Traumatic brain injury (TBI) is a neurodegenerative disease in which nitric oxide (NO)-based anti-inflammatory and anti-excitotoxicity mechanisms are derailed, resulting in a disturbed NO metabolome. NO metabolites S- nitrosoglutathione (GSNO) and peroxynitrite (ONOO-) participate in opposing mechanisms (neuroprotection and neurodegeneration, respectively) by regulation of neuronal nitric oxide synthase (nNOS)- and calpain- mediated deleterious mechanisms. A prolonged and sustained increase in neuronal ONOO- (a reaction product of NO and superoxide) production causes sustained activation of calpains and thus a deleterious nNOS/peroxynitrite/calpain system, leading to axonal injury and neuronal cell death following TBI. Increased synthesis of ONOO- results in reduced NO bioavailability for GSNO, a reaction product of NO and glutathione, biosynthesis, resulting in loss of GSNO/S-nitrosylation-mediated regulations of nNOS and calpains. Exogenously administered GSNO reduces the deleterious activities of ONOO- by reversibly down regulating nNOS, thus reducing neuronal ONOO- and calpain activity.
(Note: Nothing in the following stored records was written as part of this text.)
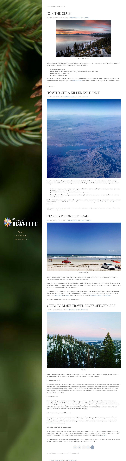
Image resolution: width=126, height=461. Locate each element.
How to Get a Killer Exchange (73, 92)
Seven (67, 295)
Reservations (50, 423)
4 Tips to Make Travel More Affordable (81, 305)
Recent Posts (20, 239)
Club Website (20, 235)
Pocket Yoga (107, 295)
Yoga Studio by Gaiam (96, 295)
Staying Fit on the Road (67, 216)
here (64, 210)
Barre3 (56, 295)
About (21, 231)
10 (88, 447)
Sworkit (61, 295)
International (109, 202)
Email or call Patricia (77, 80)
Based on documented deleterious role of nNOS in TBI as summarized in Introduction and Background sections, the focus of this study is to investigate the role of nNOS-derived NO metabolome in TBI. However, to evaluate the relative contributions of inducible NOS (iNOS) and endothelial NOS (eNOS), the studies are also proposed using iNOS and eNOS knock out mice. Using a controlled cortical impact (CCI) mouse model of TBI, we propose to investigate the mechanisms of the opposing roles of ONOO- versus GSNO for neuroprotection and functional recovery. GSNO inhibits nNOS and calpain activities by cysteine S-nitrosylation of these proteins. Therefore, studying reversible inhibition of nNOS and calpain by GSNO offers a novel approach to down regulate the nNOS/peroxynitrite/calpain signaling cascade for improved functional recovery in TBI. Based on these findings, we hypothesize that the nNOS/peroxynitrite/calpain activities participate in TBI disease pathology. This system maintains sustained and prolonged ONOO- production and thus axonal and neuronal cell injury and subsequent neurodegeneration whereas GSNO, via the mechanism of S- nitrosylation, reversibly inhibits the deleterious activities of nNOS and calpain to reduce ONOO- and associated neurodegeneration, and aids in functional recovery in a mouse model of TBI.
Specific Aim 1 will determine whether GSNO-mediated mechanisms confer neuroprotection and aid in functional recovery by blocking the deleterious nNOS/peroxynitrite/calpain system in a young adult mouse modelofTBI.Theproposedstudyisdesignedtoinvestigateperoxynitritevs.GSNO-basedmechanismsduring the chronic phase of injury at 1 month and 3 months following TBI using wild type and genetically engineered (nNOS, iNOS and eNOS knock out) young adult male and female mice.
Specific Aim 2 will determine the preclinical efficacy and clinical relevance of GSNO therapy in aged male/female mouse models of TBI. The proposed study is designed to investigate the peroxynitrite vs. GSNO- based mechanisms in aged male/female mice and to assess a delay ed treatment paradigm through young adult and aged male/female mouse models during chronic phase of TBI at 3 months. GSNO is a natural component of the human body and its exogenous administration to humans is not associated with adverse effects. The accomplishment of this project will document GSNO-mediated reversible mechanisms to inhibit the deleterious nNOS/peroxynitrite/calpain system, reduce neurodegeneration, and promote optimal functional recovery following TBI. At the same time, testing the efficacy of GSNO in both young adult and aged male and female mice may lead to TBI therapy of translational value and broader clinical relevance for all but particularly for Veterans, who disproportionately comprise the population that experiences TBI while young.
Traumatic brain injury (TBI) has grown increasingly common among Veterans, has long afflicted the young through accidents, and compromises/destroys quality of life in the elderly due to falls. Irrespective of their age, TBI patients do suffer from long-term disability due to the lack of an FDA-approved therapeutic drug, which stems from our limited understanding of TBI at the level of molecular mechanisms. Using clinically relevant animal models of TBI, we observed that a naturally-occurring molecule in the human brain, S- nitrosoglutathione (GSNO), improves neurobehavioral functions by blocking nitro-oxidative stress-induced neurodegeneration. Using young adult as well as aged male/female mouse models of the chronic phase of TBI, the proposed studies are designed to investigate the translational potential and the clinical relevance of GSNO therapy tailored based on age for Veterans, military personnel, and civilians. This project is especially relevant to our Veterans who are at much higher risk of TBI than the general population.